As mere breeders, we are like gamblers with clever systems for winning. We game the odds in our favor by betting in certain, calculated ways. But in the end, the laws of chance remain in control; they call the shots and determine our successes and failures.

As genetic engineers, however, we can now actually rig the decks of cards and wheels of fortune, to make them do exactly what we want. No longer at the mercy of chance, we now call the shots. We make DNA dance to our tune.

“I think DNA is going to be the most important material of the 21st century,” says Emily Leproust. She is the CEO of Twist Bioscience, a popular San Francisco-based manufacturer of customized DNA strands. “The last century was about computers, and now we are entering an era of biology.”982

This heady, unprecedented power will enable us to create a truly designer world. A vain reality that conforms perfectly with our egocentric needs and desires—just as we see happening in Iceland.

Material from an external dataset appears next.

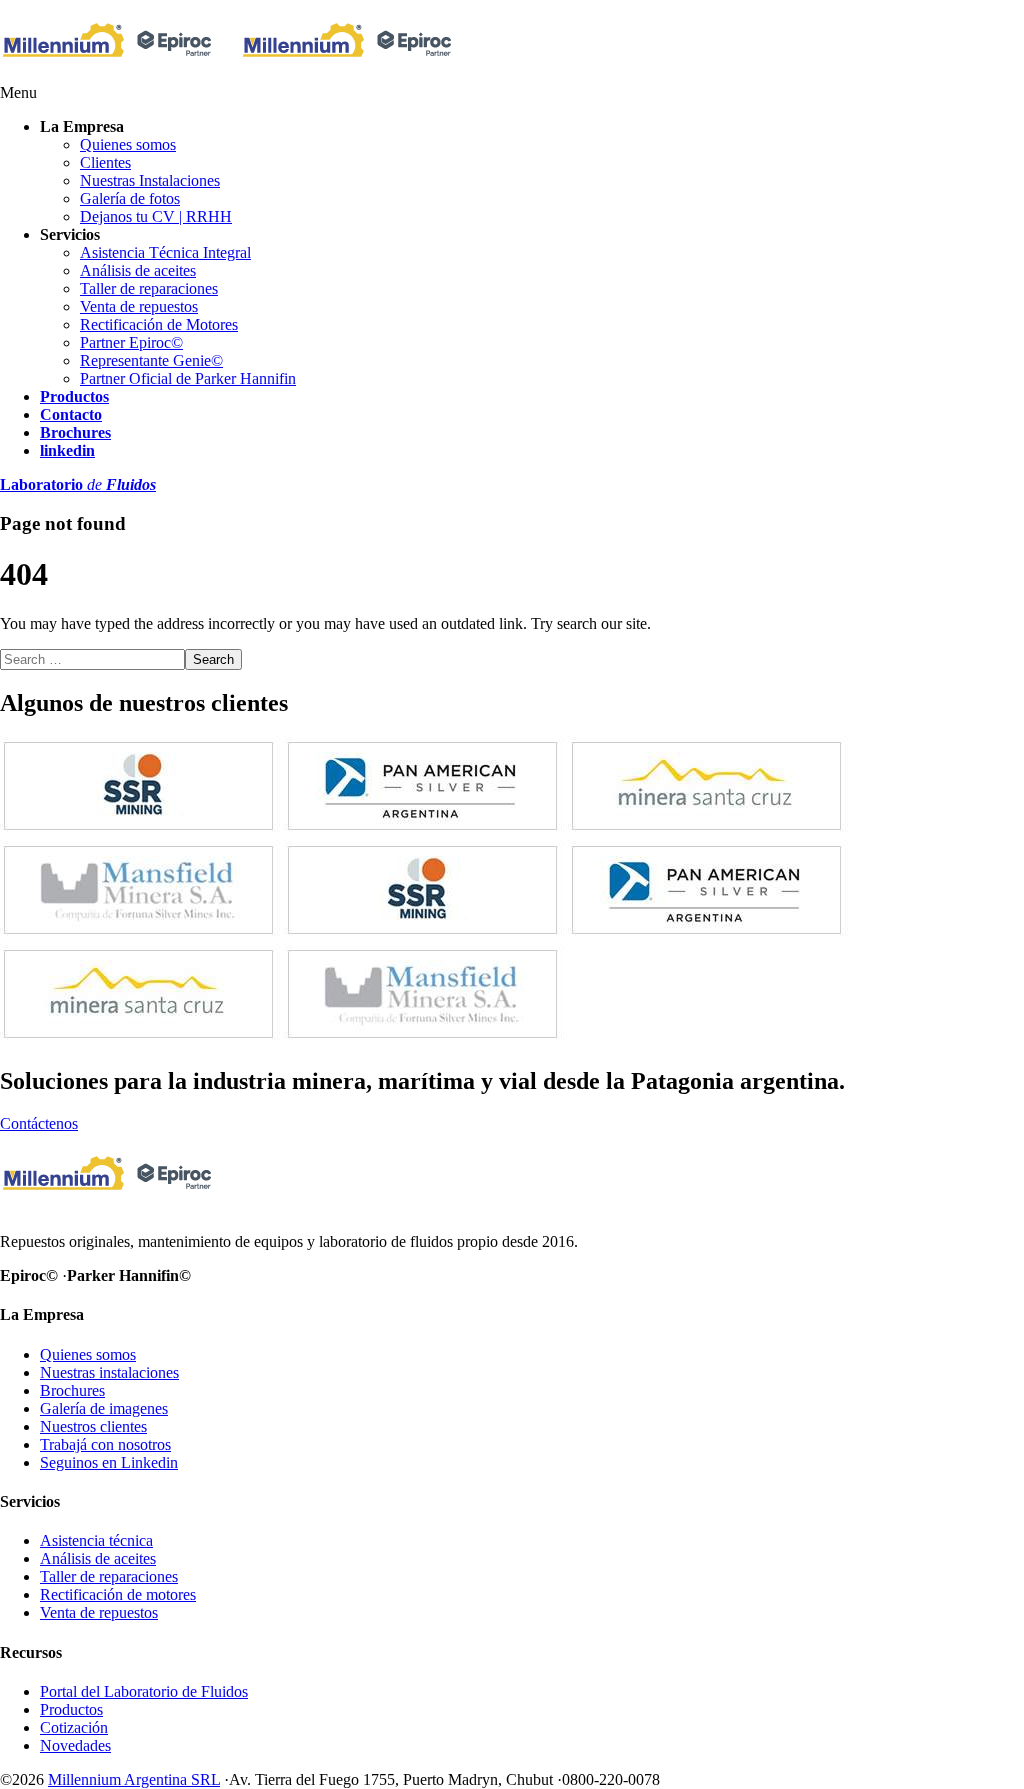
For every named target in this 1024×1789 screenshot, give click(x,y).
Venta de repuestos (139, 306)
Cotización (74, 1727)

Icelanders have successfully created a world scrubbed of people with Down syndrome. But at what cost to their nation’s heart and soul? And, speaking of soul, is it a mere coincidence Iceland is fiercely atheistic?983 A magazine article recently boasted 0.0% of Icelanders under twenty-five believe in God.984

In 2009 Icelander Thordis Ingadottir inadvertently gave birth to Agusta, a Down syndrome child—one of only three born that year. Today, despite Iceland’s eugenics-like culture, Ingadottir has high hopes for her daughter’s happiness. “I will hope that she will be fully integrated on her own terms in this society,” she says. “That’s my dream.”985

But, honestly, how can Agusta ever feel at home in a nation hell-bent on eliminating her kind? Think back to the plight of young Janet Tyler in that Twilight Zone episode. After her last failed surgery, the pig-faced people ostracized Tyler to a village of other “misfits,” just like her.

“The problem with eugenics and genetic engineering,” says Michael J. Sandel, political philosopher at Harvard University, “is that they represent a one-sided triumph of willfulness over giftedness, of dominion over reverence, of molding over beholding.”986

Iceland, of course, is entitled to determine its own future. But is it reasonable to say its feticidal practices are improving civilized society or perfecting the human race? Is Iceland superior to nations that value and nurture people with special challenges and aptitudes?

“Christians need to take the lead in educating people that children are gifts,” the late Charles Colson believed, “as my autistic grandson most surely is. By going down the path we’re currently on, we might one day get rid of genetic diseases, but only at the cost of our own humanity.”987

Lured by the conceit in thinking we can improve on billions of years of natural selection—or, if you prefer, on God’s creation, or both—will we truly end up creating a better world? And if so, for whom will it be better?

Clearly, not for the Agustas of the world. That’s why her mother, Thordis, is now asking: “What kind of society do you want to live in?”988

There’s an even deeper question we must answer, says Yuval Noah Harari, an Israeli historian at Hebrew University of Jerusalem. An urgent question crying out to us, as we race to bring humans and all creatures great and small under our complete control. As we rush pell-mell to redesign life in our own selfish image.

“The real question facing us is not ‘What do we want to become?’” he says, “but ‘What do we want to want?’ Those who are not spooked by this question probably haven’t given it enough thought.”989

I completely agree—and hope this book has, at the very least, given you, my dear reader, plenty of food for thought.